If the map says teacher-forced is fine but free-run drifts , then the issue looks more like exposure bias / self-fed acoustic drift. A relevant reference point is Teacher-Student Training for Robust Tacotron-based TTS, which discusses training/inference mismatch in Tacotron-style systems.

If the map says coverage and stop are fine, but words are phonetically unclear , then I would inspect mel targets, postnet behavior, vocoder compatibility, and maybe whether mel regression is too blurry for the small model.

So the branch order I would use is:

Make free-run observable.
Split coverage vs stop vs acoustic clarity.
Only then choose duration/monotonic/vocoder/acoustic-model changes.

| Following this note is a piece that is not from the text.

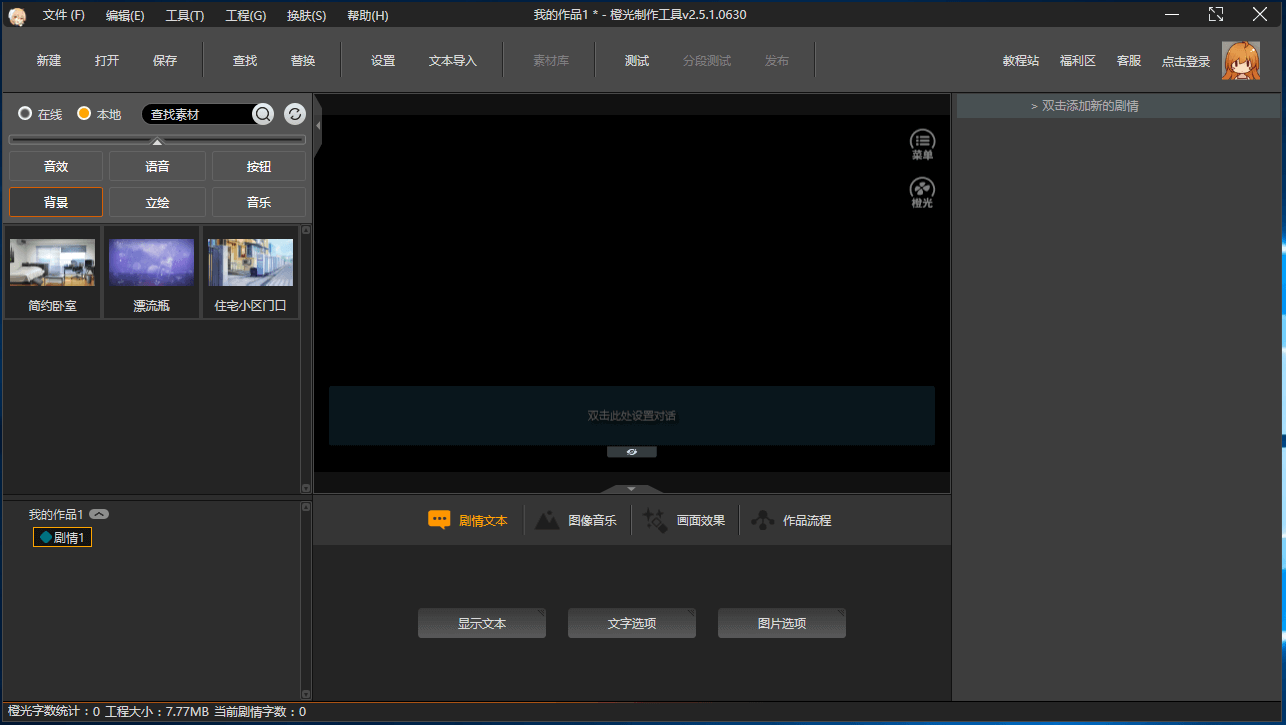This screenshot has height=725, width=1286.
Task: Open the 工程(G) menu
Action: [x=246, y=15]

Reference anchors (click for more details)

Bottom line

The next clean framing might be:

STT: fixed substrate + spectral lens is the useful result. TTS: do not collapse free-run roughness into “HSL input failed.” First split coverage, stop/duration, acoustic clarity, and vocoder/mel path.

If those diagnostics show that text coverage is easy but phonetic clarity remains poor, then the next problem is probably not the zero/HSL text door. It is the acoustic generation path.

That would actually make the story stronger: the project would no longer be trying to say “zero learned interface everywhere.” It would be showing where a fixed substrate is enough, where a path-specific lens is needed, and where generation-side interfaces still need work.